“The match had a villain in the form of Harald Schumacher and Charles Corver; the victim of the villain Patrick Battiston, a tragic hero named Maxime Bossis and heroes named Karl-Heinz Rummenigge, Klaus Fischer and…well, Schumacher. For the Germans, Schumacher was a hero, but for the majority, he was a villain for the life-threatening tackle against Battiston and of course, there was no action from the Dutch referee – Corver”
Ask your grandfather if he is alive what happened on July 8 1982? Or ask your father on that hot and humid evening at Seville, 1982? Just notice their reaction at first – surely, their eyes would light up with excitement and at the same time an unknown sorrow will revisit in their eyes and heart because on that evening, a football match did happen, but it was not just a mere football match – well, maybe it was more than that – a match that still hurts many in France and rest of the football world.
Both tears of joy and sorrow were shed.
The football pitch was tinged with blood.
A footballer almost died.
A goalkeeper had no reaction to the wrong move he made.
A referee, who would not be respected since then.
A team that was never popular for a while.
A team that won the hearts of everyone and triggered a mini-revolution for five to six years in Europe.

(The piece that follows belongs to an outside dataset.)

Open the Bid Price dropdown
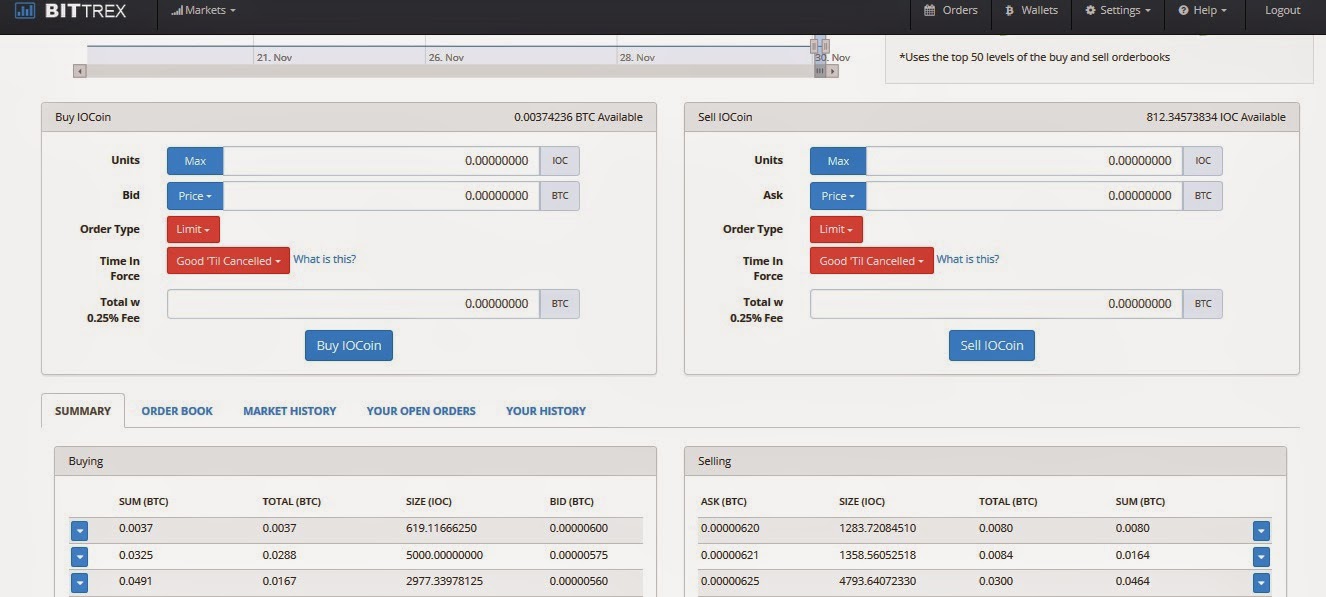 coord(195,196)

Seville, July 8, 1982 – the wind of sadness and anger blew over the football world. The world became angry with the Germans again. After the disgrace at Gijon, it was the dramatic semifinal encounter at the Ramon Sanchez Pizjuan Stadium left each and everyone fuming – neither the spectators present at the stadium could believe what they witnessed nor the commentators could believe their eyes and took time to breathe because the match was changing its colour so much that it turned out to be a perfect plot for the likes of Alfred Hitchcock and Stanley Kubrick to make a Hollywood movie.

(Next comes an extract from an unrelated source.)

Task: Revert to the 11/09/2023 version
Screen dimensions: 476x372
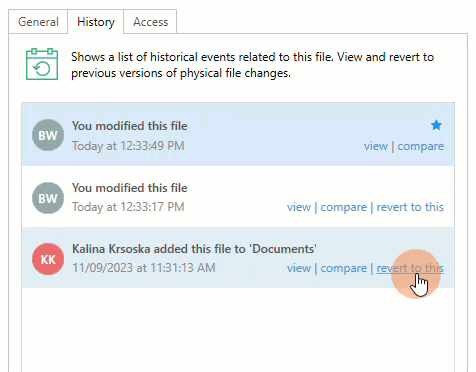Action: 410,268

The match had a villain in the form of Harald Schumacher and Charles Corver; the victim of the villain Patrick Battiston, a tragic hero named Maxime Bossis and heroes named Karl-Heinz Rummenigge, Klaus Fischer and…well, Schumacher. For the Germans, Schumacher was a hero, but for the majority, he was a villain for the life-threatening tackle against Battiston and of course, there was no action from the Dutch referee – Corver.
Spain was the venue for the twelfth FIFA World Cup.
The tournament commenced with Belgium shocking the World Champions - Argentina and then it was time for the European Champions to experience the same – Algeria would make the German supporters, wives and dogs sad in the evening at Gijon, where the Germans, who gave the North African Nations no chance, left the pitch with their heads down with shame.
The Germans would bounce back and trigger a widespread criticism in the match against Austria where both the teams did nothing but rolled the ball around for the last eighty minutes – the Algerian crowd and neutrals were furious and even displayed money from the stands expressing their anger for the farce Germany and Austria showed.
Germany advanced and were pitted against Spain and in-form England in the second round.
They drew against England but beat Spain, who drew against England, to face France in the semifinal, which impressed everyone with their fluid football despite losing against England in the opening match.
In the meantime, in one splendid and adventurous week; Italy- the no-hoppers in the group stages - stunned Argentina, hot favourites Brazil and Poland to book a place in the final.
After Paolo Rossi magic in Barcelona, all eyes shifted to Seville for the clash between France and Germany.
This match, like a number of other matches in this tournament, was played at 9 o'clock in the evening, because during that time, in July, the daily high temperatures in the south-western Spanish city of Seville averaged 37 °C; the hot weather during the tournament had already taken a toll on the players and that day of the match it had been very hot, and the temperature even at 9 p.m. local time at the start of the match was still in the high nineties, with high humidity!
Under the Normandy-born Michel Hidalgo, Les Blues were like an Orchestra – highly strung, enigmatic and delightful.
Michel Platini, Marius Tresor, Manuel Amoros, Alain Giresse, Dominique Rocheteau and Jea Paul Tigana – a bunch of intelligent and skilful players came across Hidalgo, who moulded them into artists – the romanticists just loved them like Brazil in the early and mid-80s.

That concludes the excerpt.